▶ _Your assignment_:
For this exercise, write each entry below out precisely and omit the pictures.

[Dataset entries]
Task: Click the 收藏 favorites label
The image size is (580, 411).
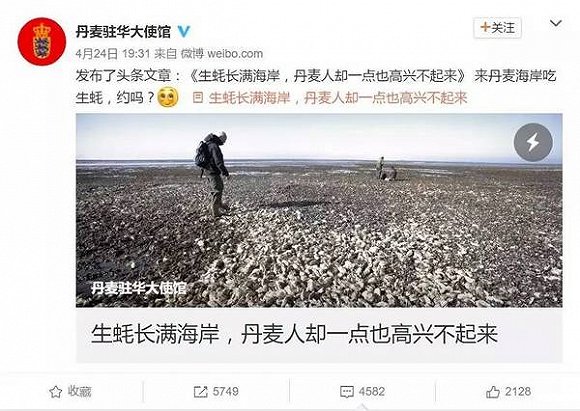Action: point(80,392)
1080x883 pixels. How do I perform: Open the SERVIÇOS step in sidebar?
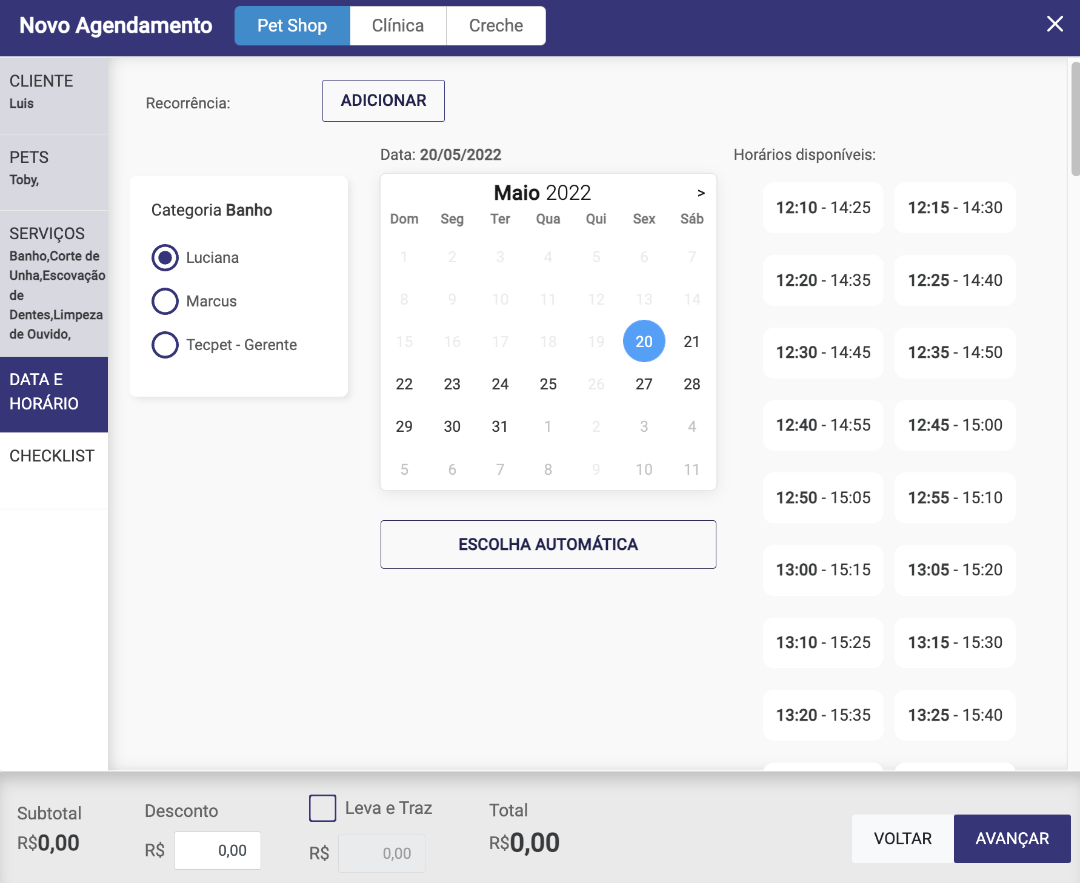[x=53, y=283]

▶ _Result below_:
Task: Click the 收藏 favorites label
The image size is (580, 411).
Action: point(80,392)
1080x883 pixels. How do I perform: Open the SERVIÇOS step in sidebar?
[x=53, y=283]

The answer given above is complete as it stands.